EXTRACTO DEL DOCUMENTO:
Y de códec he comprobado que no es: tengo instalada la extendión de descarga de videos de youtube versión 1.8.1.3-signed y si descargo el vídeo y lo reproduzco en mplayer, si hay sonido.

Aparte de dicha extensión,tango instalada GreaseMonkey 2.3.1-signed y el script anti-AEDE 2.0.0.0. El único plug-in instalado es el de Java, 11.45.2, que dice que debe ser actualizado.

Saludos,

----------

## cameta

Hola,

yo tengo instalados estos plugins y me suena bien.

IcedTea-Web Plugin (using IcedTea-Web 1.5.1)

OpenH264 Video Codec provided by Cisco Systems, Inc. 1.4

Shockwave Flash 18.0.0.209

y mis use

www-client/firefox-38.1.0::gentoo  USE="dbus gmp-autoupdate gstreamer jemalloc3 jit minimal startup-notification -bindist -custom-cflags -custom-optimization -debug -egl -gstreamer-0 -hardened (-neon) (-pgo) -pulseaudio (-selinux) -system-cairo -system-icu -system-jpeg -system-libvpx -system-sqlite {-test} -wifi" LINGUAS="ca

https://www.youtube.com/html5?hl=es&gl=ES

Y esto te ha de salir todo en verde, si algo sale en rojo es que muy bien no estas.

----------

## cameta

Ah y una tontería, comprueba que no tengas el altavoz en modo mudo en el youtube.

----------

## pcmaster

Jaja, no, no es eso.

El problema es que si instalo adobe-flash va bien, y si lo desinstalo para usar HTML5 veo el vídeo pero no se oye.

En el wiki de ALSA de Gentoo encontré esto: https://wiki.gentoo.org/wiki/ALSA#HTML5_does_not_play_in_the_Firefox_browser

aunque no creo que sea el caso porque aunque sí detecta 2 tarjetras, son una la integrada, y la otra la salida HDMI de la ATI.

Estoy instalando pulseaudio a ver si me da más control sobre el audio que usando sólo alsa.

Por cierto, ¿cómo has instalado shockwave -flash? Porque en otro nmensaje dices que desinstale adobe-flash.

----------

## cameta

Hola,

shockwave flash se instala tal como pone en el enlace de la wiki con el freshplayerplugin.

Estos problemas podrían venir dados por culpa de alguna use.

Ponte en you tube, en uno de esos videos que te sale mudo y haz clic con el boton derecho del ratón,

sale un menu donde pone stats for nerds (estadisticas) .

y luego miras el mime type a ver que codec pone.

SECCIÓN DE DATOS:
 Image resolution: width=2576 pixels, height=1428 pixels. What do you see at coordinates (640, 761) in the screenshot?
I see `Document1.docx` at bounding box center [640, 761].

REQUISITOS:
**A.** Devuelve el fragmento del hilo del foro que va desde "El problema es" hasta "usando sólo alsa.".
**B.** Convierte en una lista breve el párrafo del hilo del foro que empieza con "Aparte de dicha extensión" y conserva sus datos principales.
**C.** En el hilo del foro, ¿qué le pasa a pcmaster al desinstalar adobe-flash para usar HTML5?

SOLUCIONES POR TAREA:
**A.**
El problema es que si instalo adobe-flash va bien, y si lo desinstalo para usar HTML5 veo el vídeo pero no se oye.

En el wiki de ALSA de Gentoo encontré esto: https://wiki.gentoo.org/wiki/ALSA#HTML5_does_not_play_in_the_Firefox_browser

aunque no creo que sea el caso porque aunque sí detecta 2 tarjetras, son una la integrada, y la otra la salida HDMI de la ATI.

Estoy instalando pulseaudio a ver si me da más control sobre el audio que usando sólo alsa.

**B.**
- Además de la extensión de descarga de videos de YouTube, están instalados GreaseMonkey 2.3.1-signed y el script anti-AEDE 2.0.0.0.
- El único plug-in instalado es el de Java, versión 11.45.2, que indica que debe actualizarse.

**C.** Ve el vídeo, pero no se oye.